Website Takedown Bill to be ReintroducedMay 11, 2011 - by Donny Shaw
COICA, the Democrats’ bill from last year to let the government shutdown websites they deem to be involved in copyright infringement, has been rewritten and made even broader. Ars Technica reports that the bill will be introduced soon, under a new name, the “PROTECT IP Act,” and with some new provisions that would require search engines to get involved in the domain blocking game as well.

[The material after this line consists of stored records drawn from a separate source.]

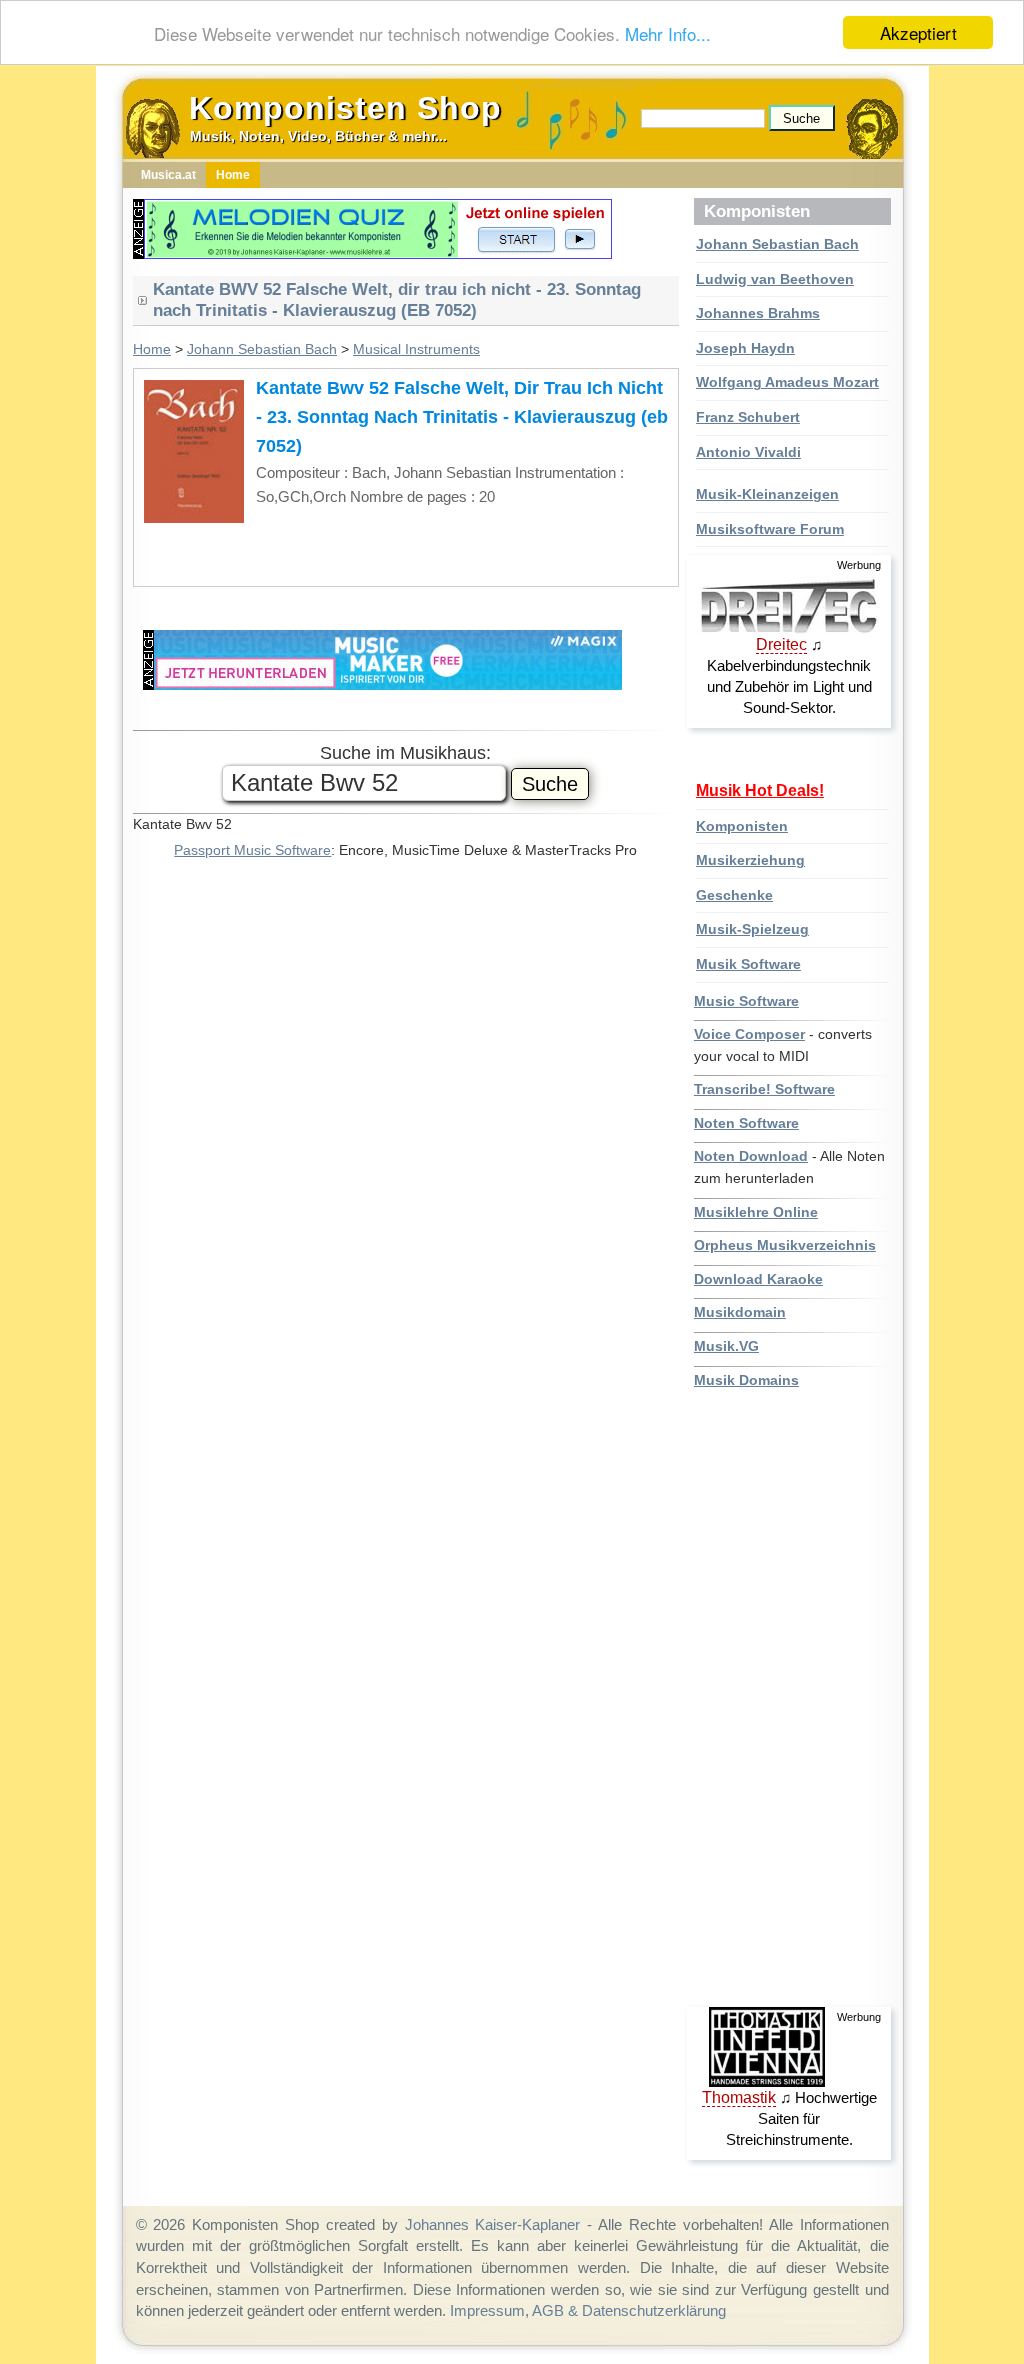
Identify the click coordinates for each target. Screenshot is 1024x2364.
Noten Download (751, 1156)
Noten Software (746, 1123)
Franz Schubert (748, 417)
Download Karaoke (758, 1279)
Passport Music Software (252, 850)
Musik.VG (726, 1346)
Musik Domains (746, 1380)
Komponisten (742, 826)
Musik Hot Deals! (760, 790)
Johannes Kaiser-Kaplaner (493, 2224)
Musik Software (748, 964)
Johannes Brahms (758, 313)
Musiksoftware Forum (770, 529)
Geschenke (734, 895)
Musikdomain (740, 1312)
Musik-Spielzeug (752, 929)
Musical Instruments (416, 349)
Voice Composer (749, 1034)
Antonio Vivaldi (748, 452)
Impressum (487, 2310)
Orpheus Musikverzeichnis (785, 1245)
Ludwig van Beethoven (775, 279)
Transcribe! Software (764, 1089)
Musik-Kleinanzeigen (767, 494)
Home (152, 349)
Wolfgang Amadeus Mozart (787, 382)
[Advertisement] (792, 1699)
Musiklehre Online (756, 1212)
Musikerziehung (750, 860)
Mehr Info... (668, 33)
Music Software (746, 1001)
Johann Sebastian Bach (777, 244)
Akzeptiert (918, 32)
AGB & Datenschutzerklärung (629, 2310)
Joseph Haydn (745, 348)
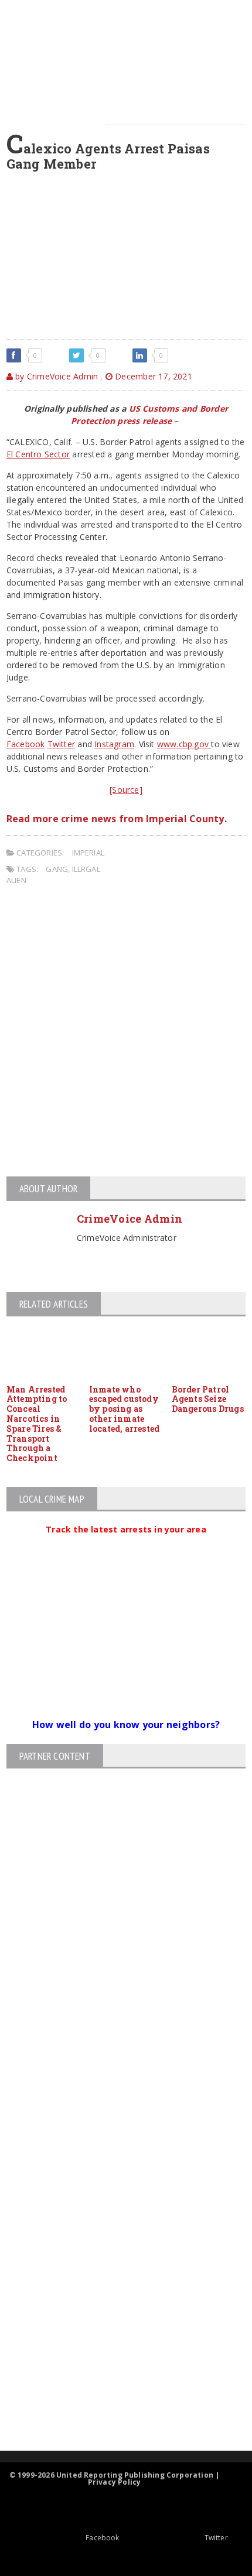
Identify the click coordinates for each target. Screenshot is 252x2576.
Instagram (114, 744)
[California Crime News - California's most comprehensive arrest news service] (116, 2316)
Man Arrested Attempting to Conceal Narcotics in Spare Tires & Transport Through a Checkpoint (36, 1424)
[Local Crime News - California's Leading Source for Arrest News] (116, 2229)
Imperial (88, 852)
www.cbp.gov (184, 744)
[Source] (126, 789)
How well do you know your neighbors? (126, 1724)
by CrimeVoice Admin (55, 376)
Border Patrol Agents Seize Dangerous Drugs (208, 1399)
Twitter (61, 744)
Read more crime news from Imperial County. (116, 818)
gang (57, 869)
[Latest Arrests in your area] (126, 1544)
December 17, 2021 (152, 376)
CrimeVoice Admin (129, 1219)
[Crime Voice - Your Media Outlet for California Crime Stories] (116, 2404)
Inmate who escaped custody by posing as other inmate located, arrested (124, 1409)
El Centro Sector (38, 454)
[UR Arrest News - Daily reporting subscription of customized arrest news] (116, 2355)
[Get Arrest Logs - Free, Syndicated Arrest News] (116, 2278)
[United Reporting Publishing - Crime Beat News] (116, 2179)
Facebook (25, 744)
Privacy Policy (114, 2482)
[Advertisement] (126, 1033)
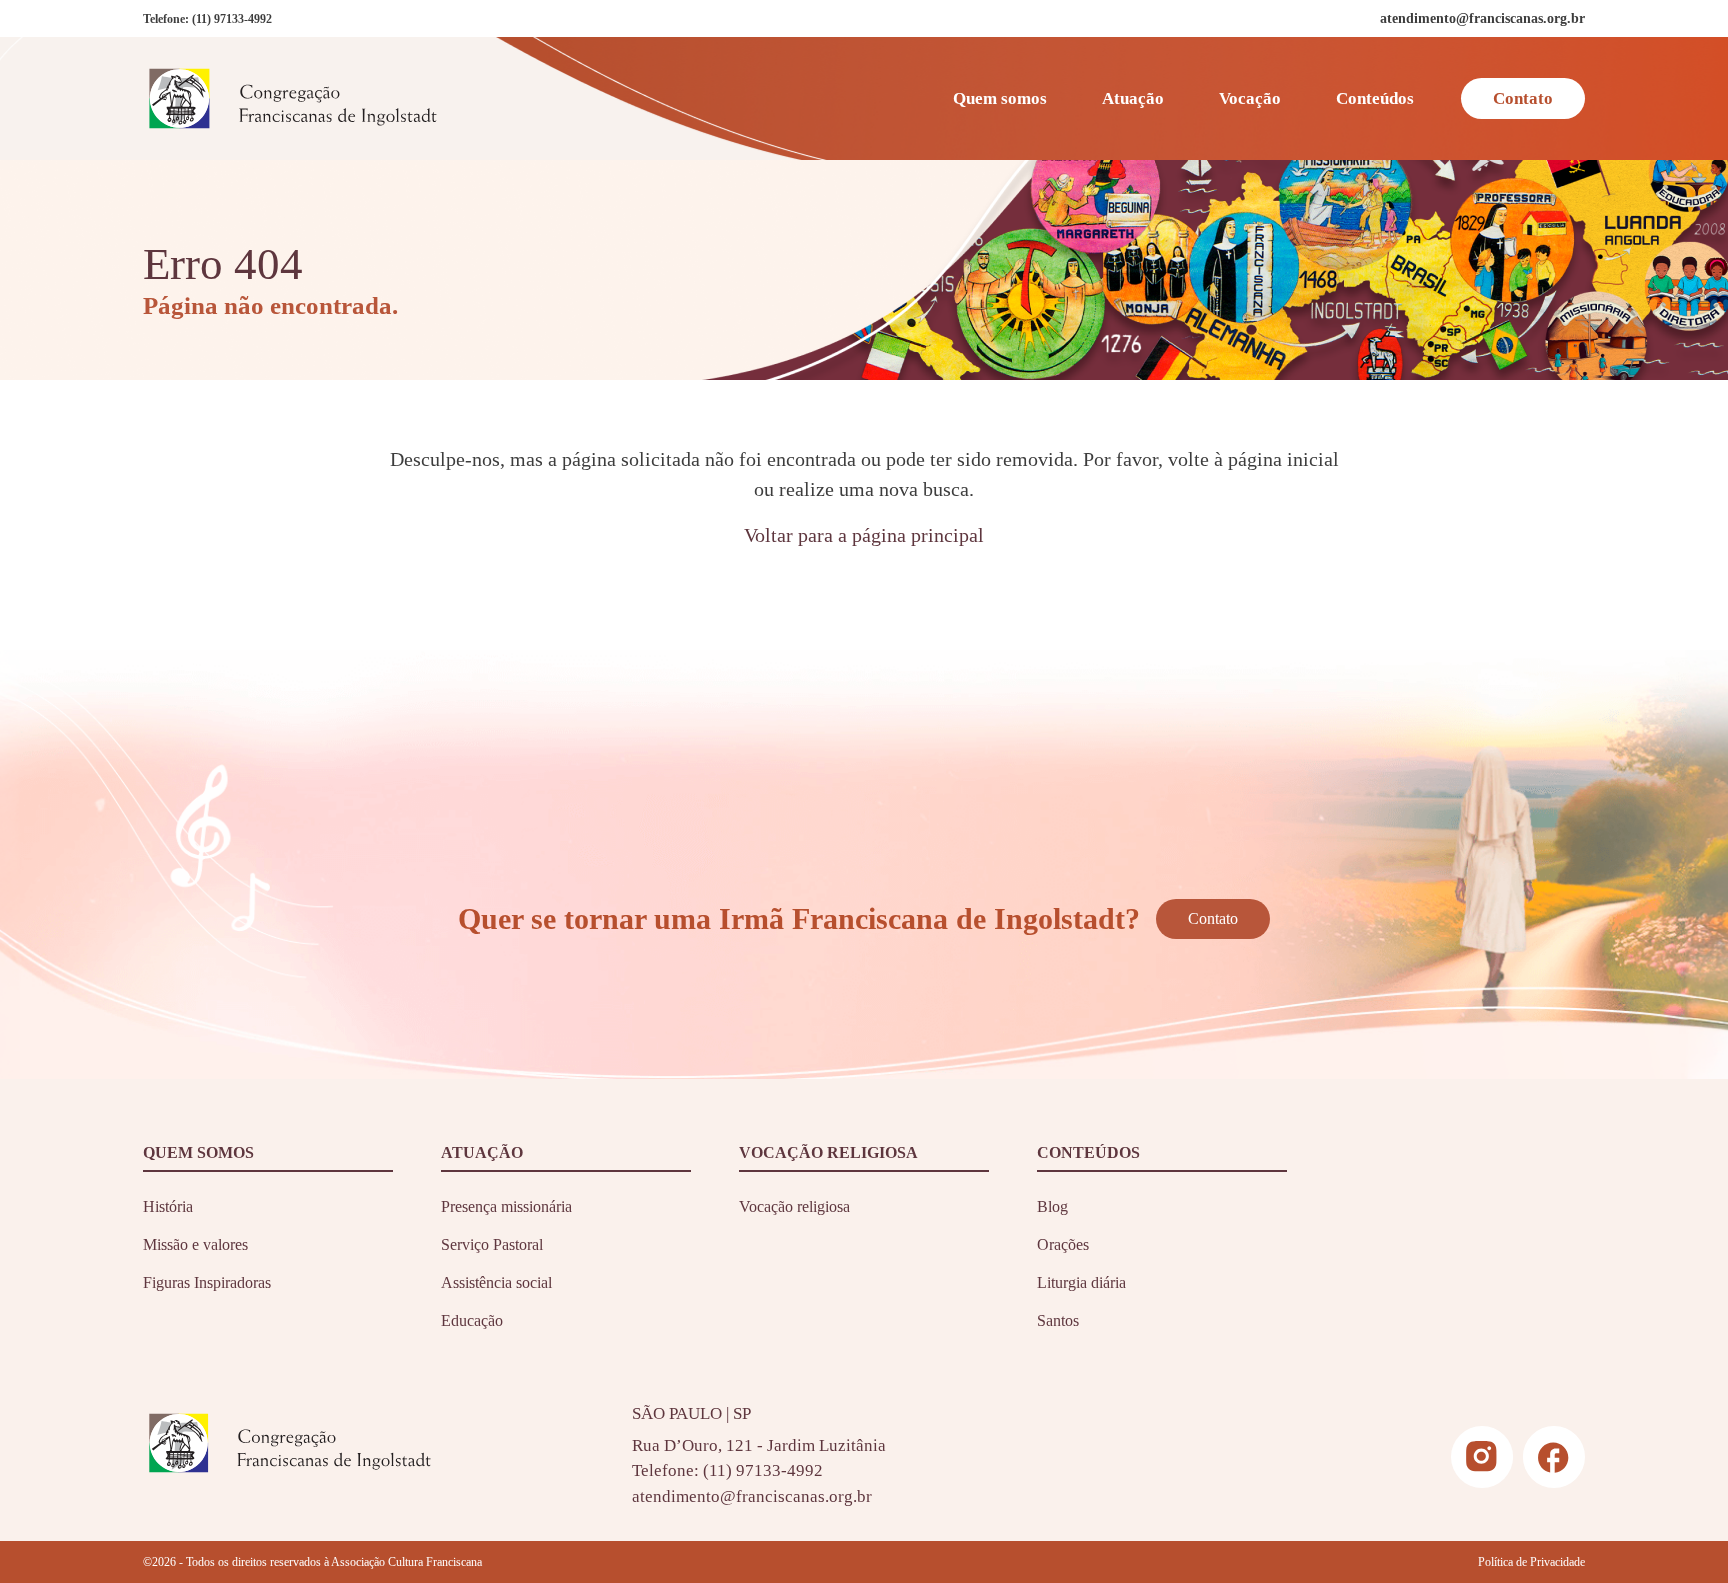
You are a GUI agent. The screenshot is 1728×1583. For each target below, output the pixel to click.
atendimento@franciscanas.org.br (752, 1496)
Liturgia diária (1081, 1282)
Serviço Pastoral (492, 1244)
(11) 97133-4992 (232, 19)
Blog (1052, 1206)
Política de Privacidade (1531, 1562)
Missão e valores (195, 1244)
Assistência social (496, 1282)
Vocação (1250, 98)
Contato (1523, 98)
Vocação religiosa (794, 1206)
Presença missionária (506, 1206)
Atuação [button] (1133, 98)
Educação (472, 1320)
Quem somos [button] (1000, 98)
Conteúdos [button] (1375, 98)
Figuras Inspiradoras (207, 1282)
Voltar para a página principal (864, 535)
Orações (1063, 1244)
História (168, 1206)
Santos (1058, 1320)
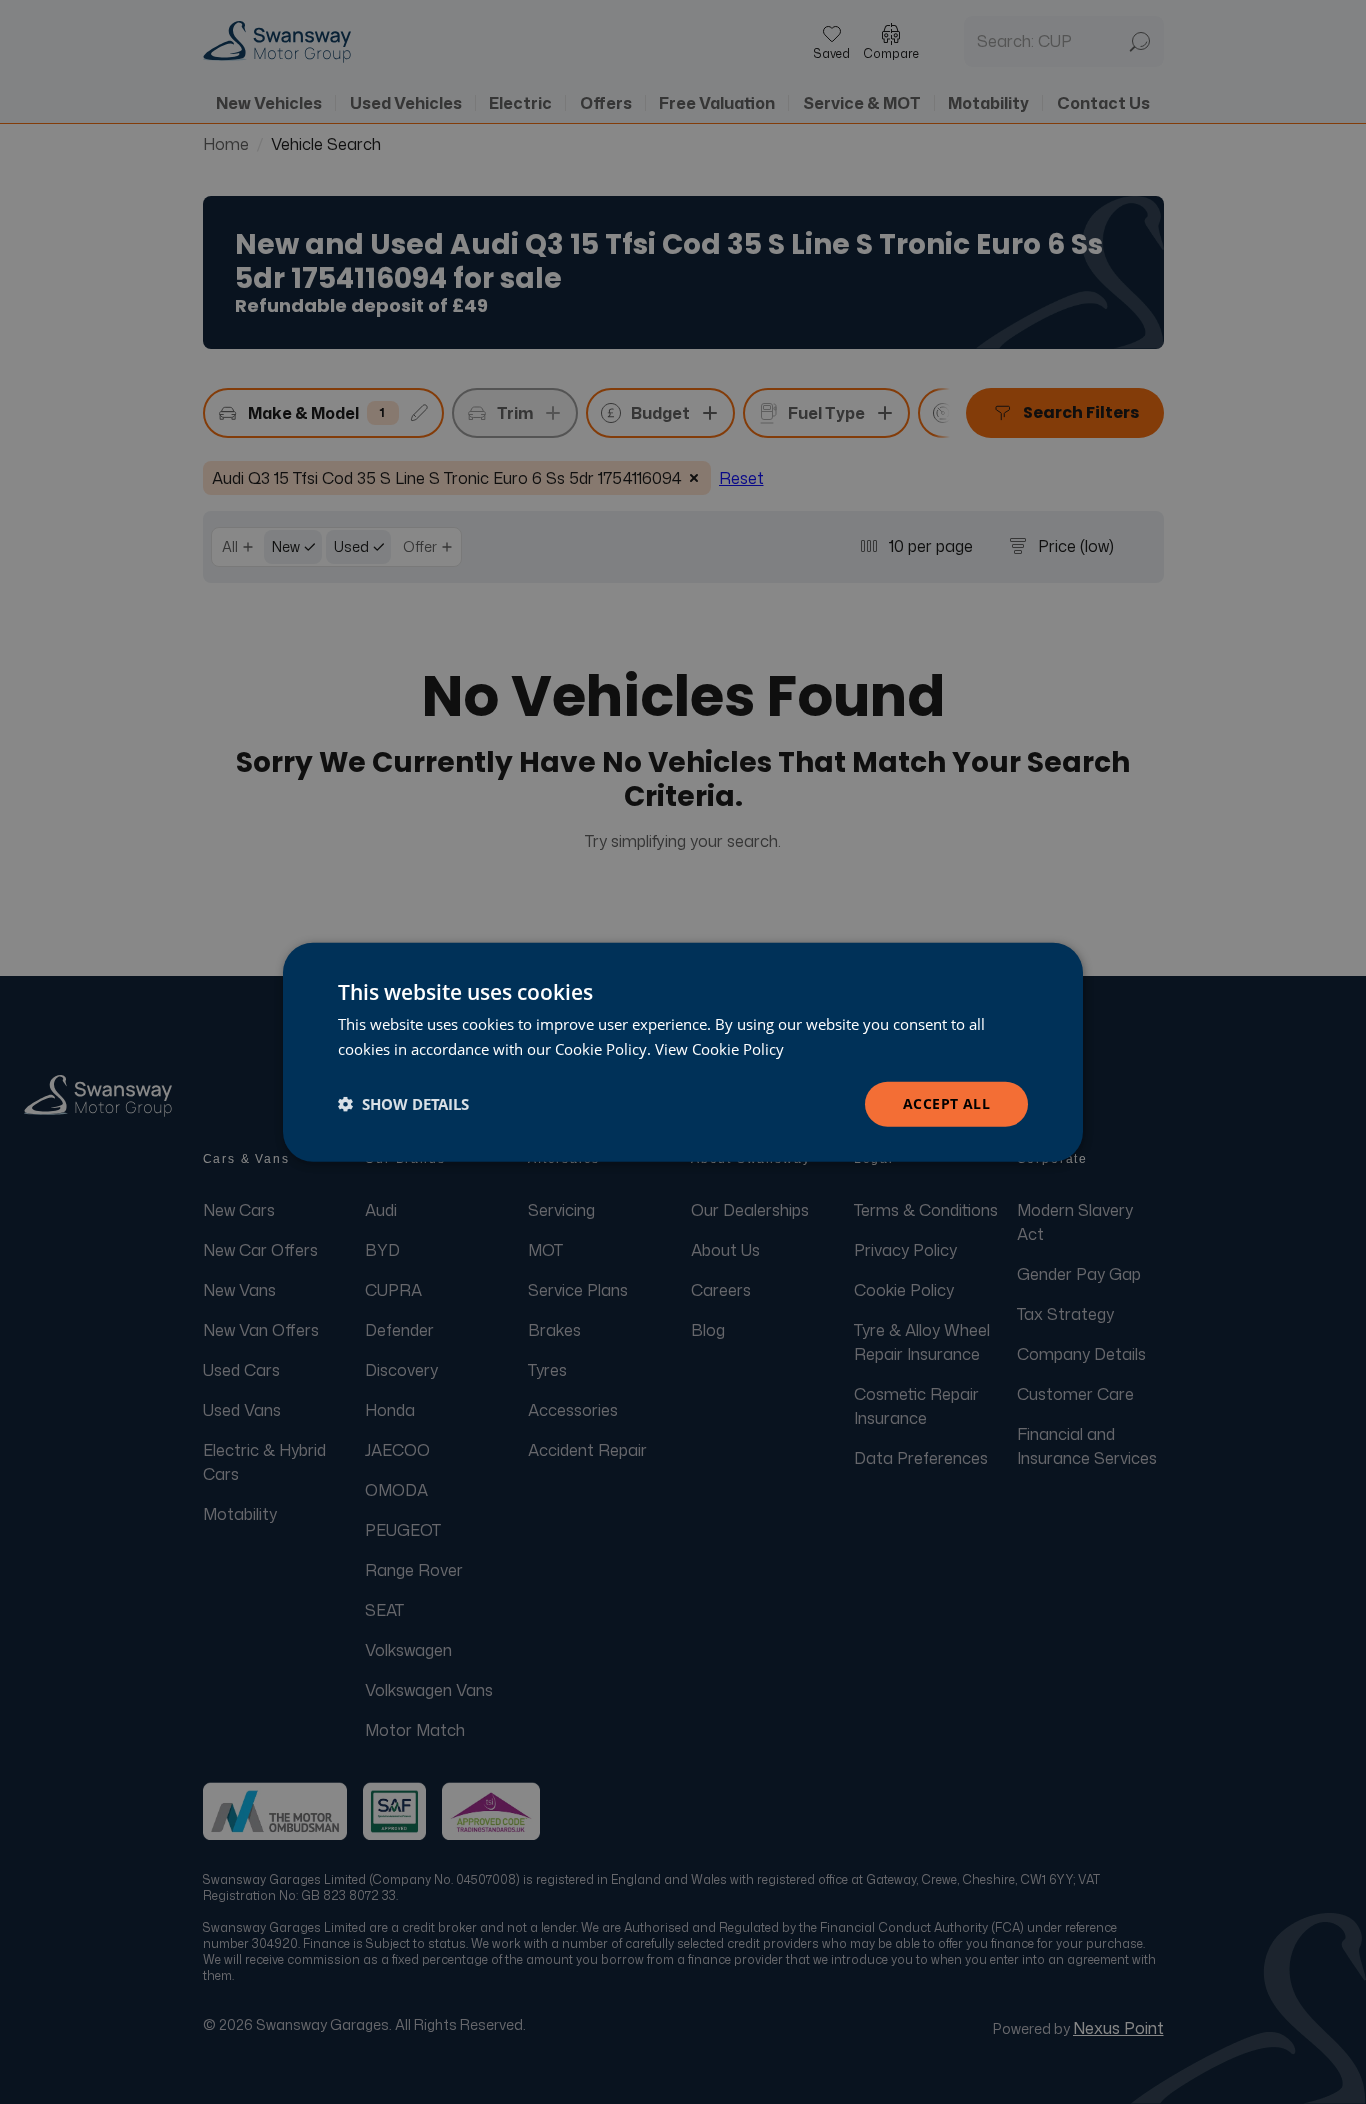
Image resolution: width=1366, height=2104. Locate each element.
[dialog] (683, 1052)
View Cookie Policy (719, 1049)
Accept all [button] (946, 1103)
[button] (403, 1104)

The PROTECT IP Act makes a few major changes to last year’s COICA legislation. First, it does provide a more limited definition of sites “dedicated to infringing activities.” The previous definition was criticized as being unworkably vague, and it could have put many legitimate sites at risk.
But what the PROTECT IP Act gives with one hand, it takes away with the other. While the definition of targeted sites is tighter, the remedies against such sites get broader. COICA would have forced credit card companies like MasterCard and Visa to stop doing business with targeted sites, and it would have prevented ad networks from working with such sites. It also suggested a system of DNS blocking to make site nominally more difficult to access.
The PROTECT IP Act adds one more entity to this list: search engines. Last week, when the Department of Homeland Security leaned on Mozilla to remove a Firefox add-on making it simple to bypass domain name seizures, we wondered at the request. After all, the add-on only made it easier to do a simple Google search, and we wondered “what the next logical step in this progression will be: requiring search engines to stop returning results for seized domain names?”
Turns out that’s exactly what’s being contemplated. According to the detailed summary of the PROTECT IP Act, this addition “responds to concerns raised that search engines are part of the ecosystem that directs Internet user traffic and therefore should be part of the solution.”
Although COICA was a Democratic proposal, sponsored by Sen. Pat Leahy [D, VT], it had a handful of Republican co-sponsors. It had the backing of both Republican-leaning groups like the Chamber of Commerce and Democratic-leaning groups like the Motion Pictures Association of America and some unions. With the Congress now split between the two parties, this could be the year for pushing through a bipartisan, big-business-backed bill like this. Unless, of course, internet users and content producers put up a fight.